Surely it has costs hundreds of millions of dollars more than the $200 million Joyce predicts Qantas international will lose in the year to June 30, a situation so bad, he says, it threatens the very existence of Qantas as a group.
It is rare for Qantas to reveal the performance of its passenger-carrying brands in isolation from each other.
Investors are told how much the so called “loyalty” program makes from selling frequent-flyer points to people selling petrol, groceries and or running card programs, but as a matter of policy, the actual figures for Qantas domestic, Qantaslink, Qantas international, and the Jetstar franchises, are mix mastered into a blend as commercial-in-confidence.
But not yesterday.

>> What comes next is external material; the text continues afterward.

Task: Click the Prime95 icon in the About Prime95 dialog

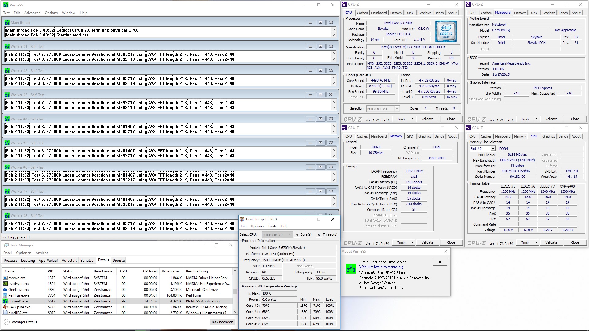Action: pos(351,269)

At a National Press Club luncheon at which reporters asked the most obsequious and feeble questions Joyce has probably faced in his career, he said the overseas full-service operation would lose $200 million on a $5 billion investment.
While the cross subsidisation of Jetstar by Qantas is a zero sum game for investors, it is also the dark matter that distorts the visible Qantas universe.
When investors, government and employees are told that Jetstar is the highly profitable growth engine of Qantas group operations, they are kept in ignorance as to how well Jetstar and the full-service brands would perform if billions of dollars worth of Airbuses, much of their fuel, and some of the maintenance, training and other costs of Jetstar were reported on a divisional basis, rather than blended into a mystery pudding.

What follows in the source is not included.